I first construct a base model (default parameters) and obtain MAE (rfr base file for image).
# BASELINE MODEL
rfr_pipe.fit(train_x, train_y)
base_rfr_pred = rfr_pipe.predict(test_x)
base_rfr_mae = mean_absolute_error(test_y, base_rfr_pred)
MAE = 2.188
Then I perform GridSearchCV to get best parameters and get the average MAE (rfr grid for image).
# RFR GRIDSEARCHCV
rfr_param = {'rfr_model__n_estimators' : [10, 100, 500, 1000],
'rfr_model__max_depth' : [None, 5, 10, 15, 20],
'rfr_model__min_samples_leaf' : [10, 100, 500, 1000],
'rfr_model__max_features' : ['auto', 'sqrt', 'log2']}
rfr_grid = GridSearchCV(estimator = rfr_pipe, param_grid = rfr_param, n_jobs = -1,
cv = 5, scoring = 'neg_mean_absolute_error')
rfr_grid.fit(train_x, train_y)
print('best parameters are:-', rfr_grid.best_params_)
print('best mae is:- ', -1 * rfr_grid.best_score_)
MAE = 2.697
Then I fit the "best parameters" obtained to get an optimized MAE but the results are always worse than the base model MAE (opt rfr for image).
# OPTIMIZED RFR MODEL
opt_rfr = RandomForestRegressor(random_state = 69, criterion = 'mae', max_depth = None,
max_features = 'auto', min_samples_leaf = 10, n_estimators = 100)
opt_rfr_pipe = Pipeline(steps = [('rfr_preproc', preproc), ('opt_rfr_model', opt_rfr)])
opt_rfr_pipe.fit(train_x, train_y)
opt_rfr_pred = opt_rfr_pipe.predict(test_x)

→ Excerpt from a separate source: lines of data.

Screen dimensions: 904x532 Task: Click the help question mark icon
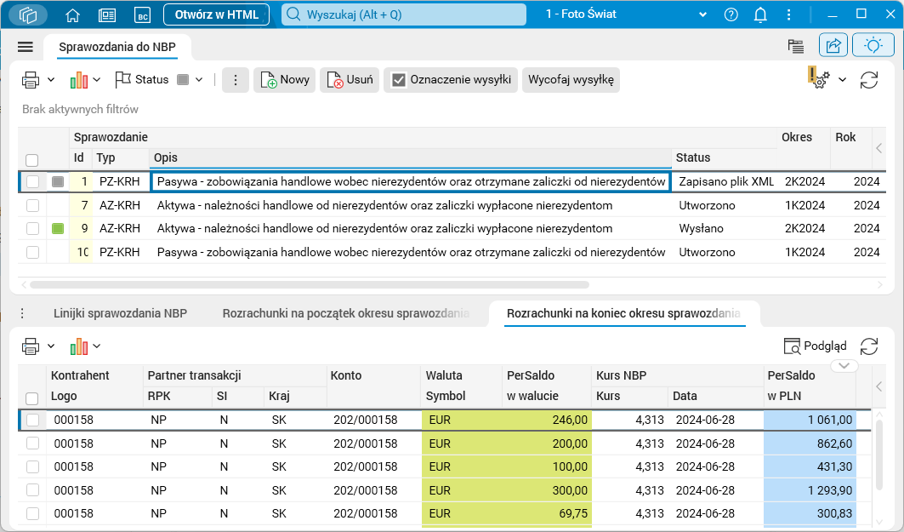coord(731,14)
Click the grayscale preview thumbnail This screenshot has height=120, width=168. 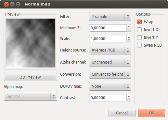31,43
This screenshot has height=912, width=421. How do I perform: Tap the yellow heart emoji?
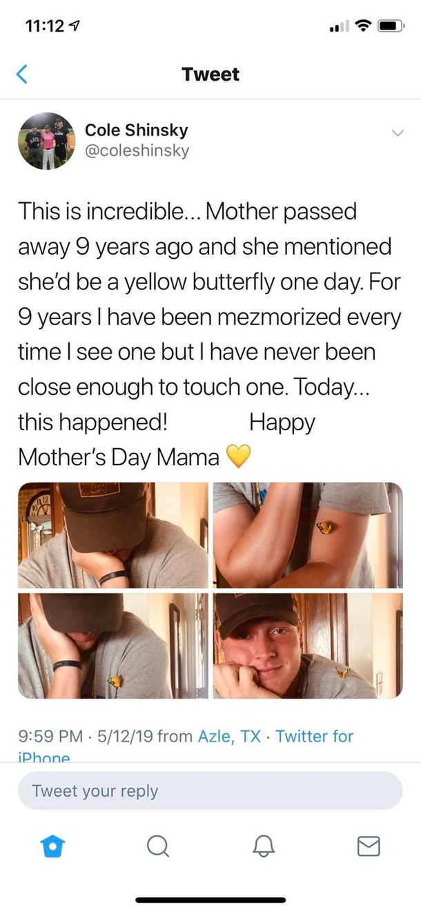pos(238,456)
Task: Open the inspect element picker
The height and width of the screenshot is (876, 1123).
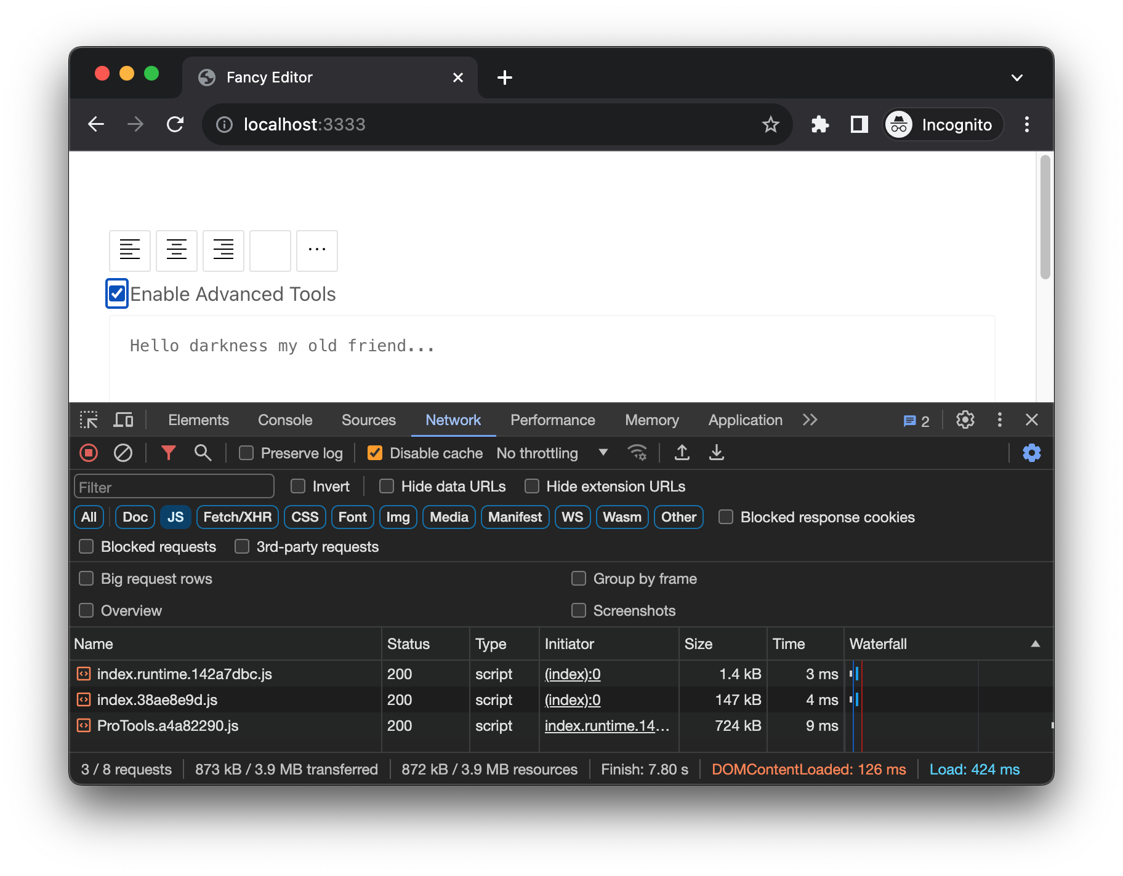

opt_rfr_mae = mean_absolute_error(test_y, opt_rfr_pred)
MAE = 2.496
Not just once but every time and in most of the models (linear regression, random forest regressor)! I guess there is something fundamentally wrong with my code else this problem wouldn't arise every time. Any idea what might be causing this?